Protocol

The scheduler, workers, and clients pass messages between each other. Semantically these messages encode commands, status updates, and data, like the following:

  • Please compute the function sum on the data x and store in y
  • The computation y has been completed
  • Be advised that a new worker named alice is available for use
  • Here is the data for the keys 'x', and 'y'

In practice we represent these messages with dictionaries/mappings:

{'op': 'compute',
 'function': ...
 'args': ['x']}

{'op': 'task-complete',
 'key': 'y',
 'nbytes': 26}

{'op': 'register-worker',
 'address': '192.168.1.42',
 'name': 'alice',
 'ncores': 4}

{'x': b'...',
 'y': b'...'}

When we communicate these messages between nodes we need to serialize these messages down to a string of bytes that can then be deserialized on the other end to their in-memory dictionary form. For simple cases several options exist like JSON, MsgPack, Protobuffers, and Thrift. The situation is made more complex by concerns like serializing Python functions and Python objects, optional compression, cross-language support, large messages, and efficiency.

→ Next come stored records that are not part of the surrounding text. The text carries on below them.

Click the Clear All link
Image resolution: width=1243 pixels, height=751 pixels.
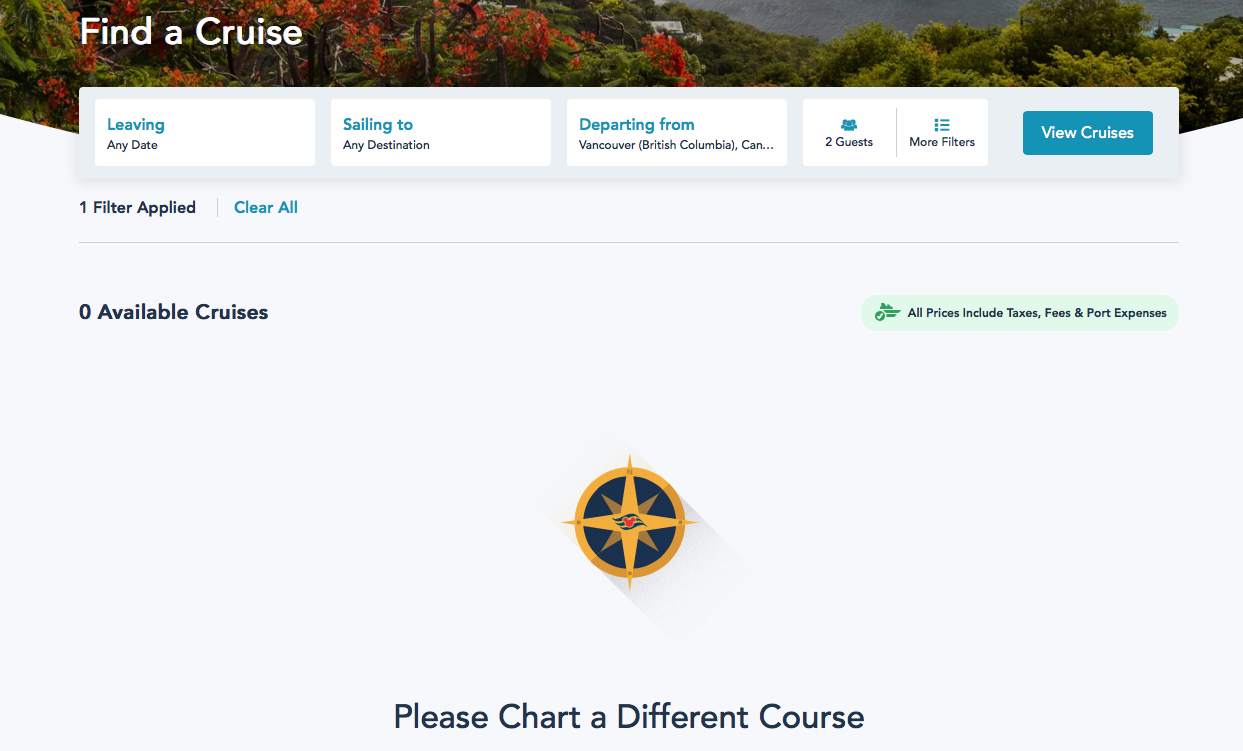[266, 208]
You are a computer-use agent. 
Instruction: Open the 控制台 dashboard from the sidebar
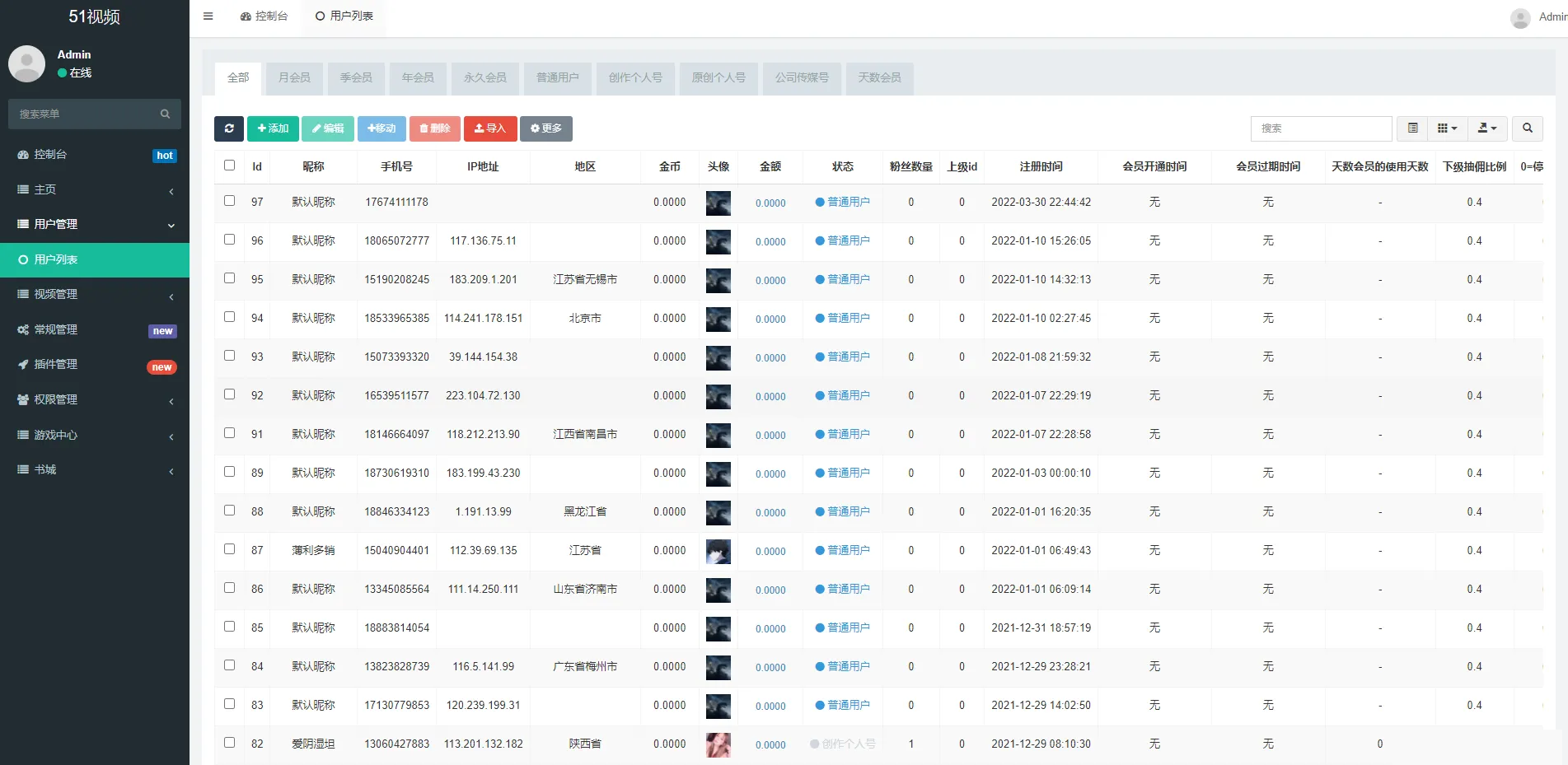point(264,16)
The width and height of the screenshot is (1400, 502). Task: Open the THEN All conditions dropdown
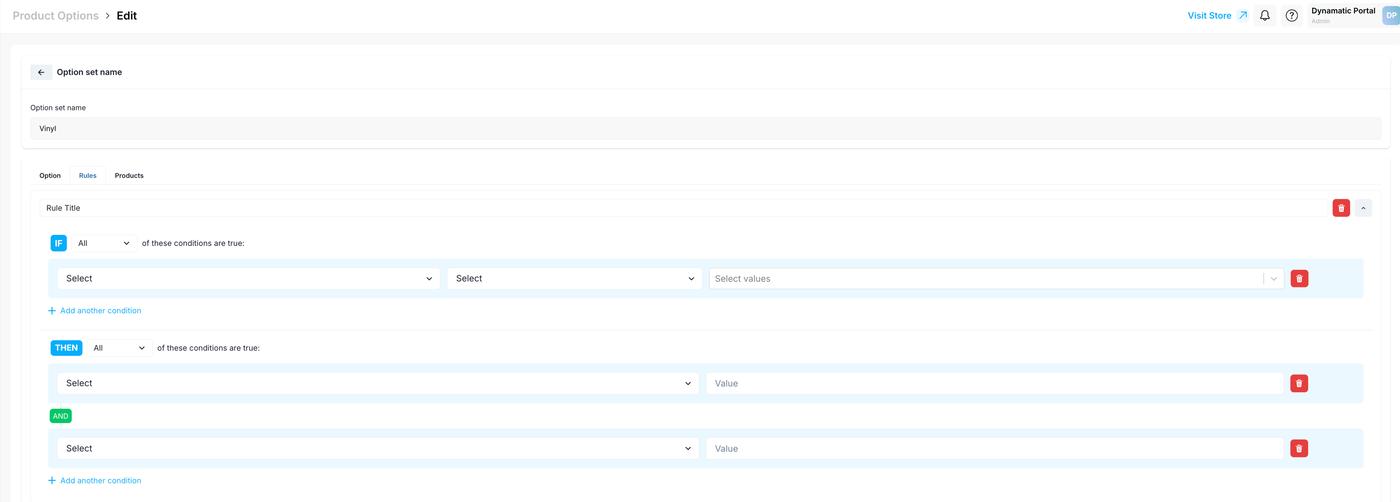coord(120,348)
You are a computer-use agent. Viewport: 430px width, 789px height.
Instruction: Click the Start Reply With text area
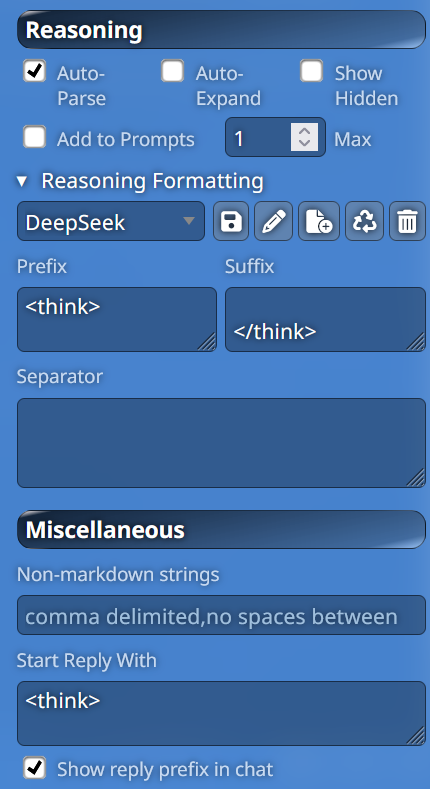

This document describes the protocol used by dask.distributed today. Be advised that this protocol changes rapidly as we continue to optimize for performance.

Overview

We may split a single message into multiple message-part to suit different protocols. Generally small bits of data are encoded with MsgPack while large bytestrings are handled specially by a custom format. Each message-part gets its own header, which is always encoded as msgpack. After serializing all message parts we have a sequence of bytestrings or frames which we send along the wire, prepended with length information.

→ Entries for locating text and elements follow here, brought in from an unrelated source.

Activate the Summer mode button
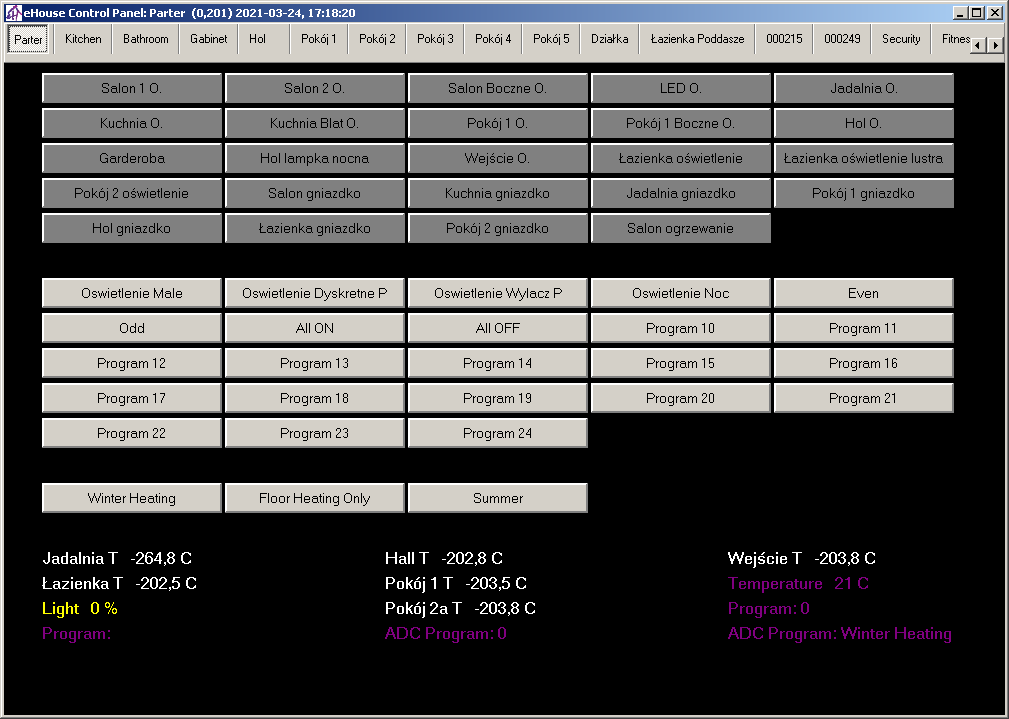 (497, 498)
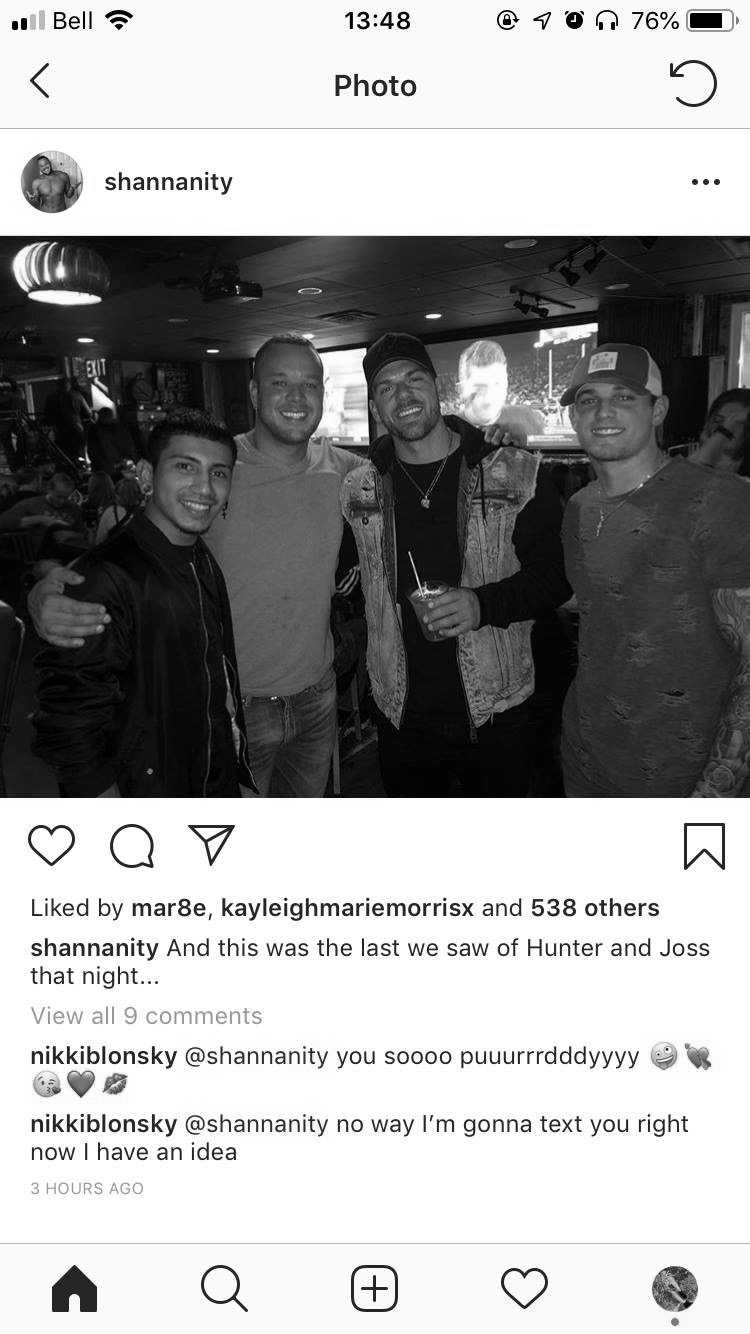Tap the back arrow icon
Screen dimensions: 750x1334
pos(39,82)
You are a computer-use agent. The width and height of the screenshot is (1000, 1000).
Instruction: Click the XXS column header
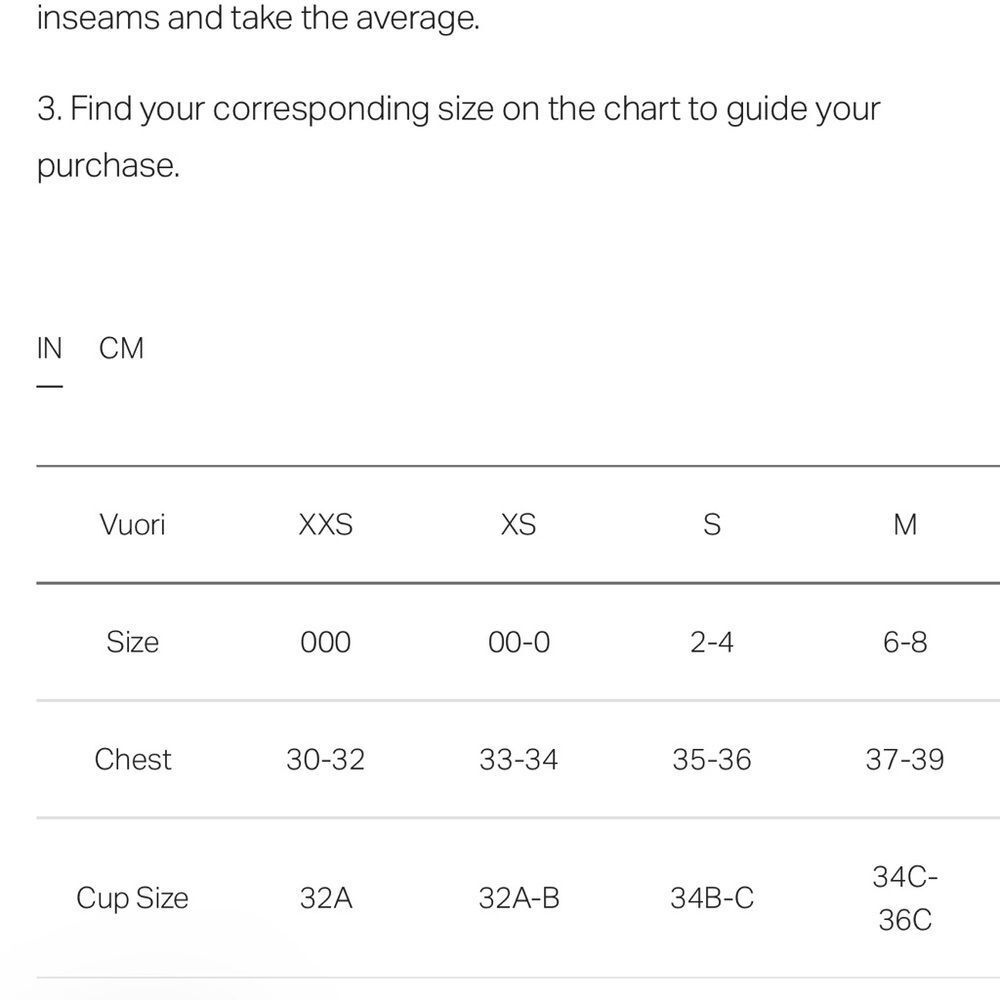click(325, 525)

The application doesn’t know any of this, it just sends us Python dictionaries with various datatypes and we produce a list of bytestrings that get written to a socket. This format is fast both for many frequent messages and for large messages.

MsgPack for Messages

Most messages are encoded with MsgPack, a self describing semi-structured serialization format that is very similar to JSON, but smaller, faster, not human-readable, and supporting of bytestrings and (soon) timestamps. We chose MsgPack as a base serialization format for the following reasons:

  • It does not require separate headers, and so is easy and flexible to use which is particularly important in an early stage project like dask.distributed
  • It is very fast, much faster than JSON, and there are nicely optimized implementations, particularly within the pandas.msgpack module. With few exceptions (described later) MsgPack does not come anywhere near being a bottleneck, even under heavy use.
  • Unlike JSON it supports bytestrings
  • It covers the standard set of types necessary to encode most information
  • It is widely implemented in a number of languages (see cross language section below)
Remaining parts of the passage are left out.